A different, but possible condition is called dropped head syndrome. This condition is characterized by extreme muscle weakness, which makes it more difficult to raise the head. This condition is only a problem for those with

Two cases reports

Have explained the potential impact.

Cervical radiofrequency ablation may not be permanent. As time passes the nerves can regenerate and discomfort can recur. The timeframe and probability that it will happen varies from person to person.


2021 research

The earlier study studies found that the mean duration of the effectiveness of radiofrequency ablation was previously reported at 42 months. Other reports show shorter time frames for the recurrence of pain, ranging between 6 and 14 months.

Cervical radiofrequency ablation may result in nerve irritation that starts the first time for

several days

after your procedure. Sometimes, doctors will prescribe steroids to reduce the irritation.

It is recommended that you expect your pain to improve within 3 to six weeks. If your pain does not improve then the treatment may not be successful in relieving your neck pain.

See your physician if are experiencing numbness or weakness in your shoulders or neck that lasts more than several days.

Doctors may suggest several radiofrequency ablation sessions to begin experiencing relief. More visits are recommended when the need radiofrequency ablation on greater than 2 levels in the cervical spine.

Doctors usually perform the ablation of two regions that are part of your spine one time. This ensures that they don’t damage too many nerves, which can affect the motor and sensation.

If you’ve undergone cervical radiofrequency ablation that provided relief from pain,

Chances are greater

A repeat procedure can ease the discomfort.

There isn’t any research that identifies a minimum number of times you can repeat the procedure. Certain studies have identified patients who’ve been through at minimum seven radiofrequency ablations.

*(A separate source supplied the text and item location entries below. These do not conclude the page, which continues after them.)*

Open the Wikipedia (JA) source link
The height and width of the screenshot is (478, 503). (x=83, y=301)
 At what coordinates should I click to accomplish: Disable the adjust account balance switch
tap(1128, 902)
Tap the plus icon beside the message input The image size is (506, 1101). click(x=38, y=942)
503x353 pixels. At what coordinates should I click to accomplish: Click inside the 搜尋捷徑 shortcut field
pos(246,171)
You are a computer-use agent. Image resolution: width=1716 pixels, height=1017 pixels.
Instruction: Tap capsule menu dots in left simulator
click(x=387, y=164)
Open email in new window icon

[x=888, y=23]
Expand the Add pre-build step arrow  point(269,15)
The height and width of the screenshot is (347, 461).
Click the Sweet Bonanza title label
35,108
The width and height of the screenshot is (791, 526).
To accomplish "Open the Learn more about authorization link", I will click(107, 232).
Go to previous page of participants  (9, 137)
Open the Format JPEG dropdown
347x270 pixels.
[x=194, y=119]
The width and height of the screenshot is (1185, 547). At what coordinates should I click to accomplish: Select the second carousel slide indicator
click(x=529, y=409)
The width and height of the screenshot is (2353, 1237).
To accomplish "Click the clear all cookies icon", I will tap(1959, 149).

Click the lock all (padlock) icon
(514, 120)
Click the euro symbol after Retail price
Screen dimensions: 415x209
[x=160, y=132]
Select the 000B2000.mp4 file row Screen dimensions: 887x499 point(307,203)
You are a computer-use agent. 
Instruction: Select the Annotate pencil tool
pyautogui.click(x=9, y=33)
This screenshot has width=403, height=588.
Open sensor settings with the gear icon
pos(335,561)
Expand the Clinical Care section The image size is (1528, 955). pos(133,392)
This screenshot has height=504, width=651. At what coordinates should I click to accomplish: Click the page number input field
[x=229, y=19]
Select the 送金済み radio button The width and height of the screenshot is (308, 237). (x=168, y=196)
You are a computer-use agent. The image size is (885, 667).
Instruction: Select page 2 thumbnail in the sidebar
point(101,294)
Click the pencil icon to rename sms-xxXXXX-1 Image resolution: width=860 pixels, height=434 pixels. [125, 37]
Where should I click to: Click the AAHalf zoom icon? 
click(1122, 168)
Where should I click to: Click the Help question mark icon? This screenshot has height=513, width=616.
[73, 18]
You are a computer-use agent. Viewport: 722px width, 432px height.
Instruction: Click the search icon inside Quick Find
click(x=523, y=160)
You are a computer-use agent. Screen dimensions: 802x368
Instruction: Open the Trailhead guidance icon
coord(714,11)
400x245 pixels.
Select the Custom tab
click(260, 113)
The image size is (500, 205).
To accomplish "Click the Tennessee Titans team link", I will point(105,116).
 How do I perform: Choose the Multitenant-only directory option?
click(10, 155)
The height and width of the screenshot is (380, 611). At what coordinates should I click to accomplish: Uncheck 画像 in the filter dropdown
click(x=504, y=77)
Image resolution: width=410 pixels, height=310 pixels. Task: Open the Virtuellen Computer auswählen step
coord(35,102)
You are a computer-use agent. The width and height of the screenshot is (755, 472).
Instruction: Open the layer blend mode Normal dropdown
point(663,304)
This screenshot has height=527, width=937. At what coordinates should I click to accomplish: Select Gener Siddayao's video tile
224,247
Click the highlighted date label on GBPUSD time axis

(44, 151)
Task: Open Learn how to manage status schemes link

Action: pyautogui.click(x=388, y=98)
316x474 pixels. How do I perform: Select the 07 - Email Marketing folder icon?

It is recommended that the American Society of Regional Anesthesia and Pain Medicine and the American Academy of Pain Medicine don’t recommend performing the same procedure more than once every year.

What’s next in the event that radiofrequency ablation fails to work?

If the cervical radiofrequency ablation does not perform, a physician may suggest these treatments:

  • medicine
  • Physical therapy
  • surgery

The doctor must carefully discuss all options’ risks and advantages together.

Cervical radiofrequency ablation is a procedure that can assist people suffering from specific types of neck pain get at the very least temporary relief from their pain. Insurance usually covers the procedure but may also allow for repeated treatments in the event that you first experienced relief from pain.

Your physician can help determine if this procedure might be the right option for you neck or headache discomfort.